Imbalance of angiotensin-converting enzymes affects myocardial apoptosis during cardiac arrest induced by acute pulmonary embolism in a porcine model.

Acute pulmonary embolism (APE) with cardiac arrest (CA) is associated with a high mortality rate. Even upon return of the spontaneous circulation (ROSC), APE‑CA survivors are prone to myocardial cell apoptosis, a key cellular mechanism that induces heart failure. A recent study by our group discovered a post‑resuscitation imbalance in the serum angiotensin‑converting enzyme (ACE)2/ACE axis of the renin‑angiotensin system (RAS), as well as regressive cardiac function in a porcine model of APE‑CA. However, it has remained elusive how this imbalance in the ACE2/ACE axis affects myocardial cell apoptosis. In the present study, western blot and immunohistochemical analyses demonstrated that the RAS was only activated in the left myocardium, as evidenced by a decreased ACE2/ACE ratio following APE‑CA and ROSC, but not the right myocardium. Ultrastructural analysis confirmed myocardial apoptosis in the left and right myocardium. Furthermore, B‑cell lymphoma 2 (Bcl‑2)‑associated X protein (Bax) and caspase‑3 levels were elevated and Bcl‑2 levels were decreased in the left myocardium following APE‑CA and ROSC. Treatment with the ACE inhibitor captopril for 30 min after initiation of ROSC prevented the increase in Bax and the decrease in Bcl‑2 in the left myocardium compared with that in saline‑treated pigs.
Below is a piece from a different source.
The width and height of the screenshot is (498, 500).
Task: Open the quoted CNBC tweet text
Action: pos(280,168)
Captopril also inhibited the activation of extracellular signal‑regulated kinase (ERK)1/2 in the left myocardium. The results of the present study suggest that an imbalance in the ACE2/ACE axis has an important role in myocardial apoptosis following APE‑CA, which may be attributed to decreased ERK1/2 activation. In addition, it was indicated that captopril prevents apoptosis in the left myocardium after ROSC.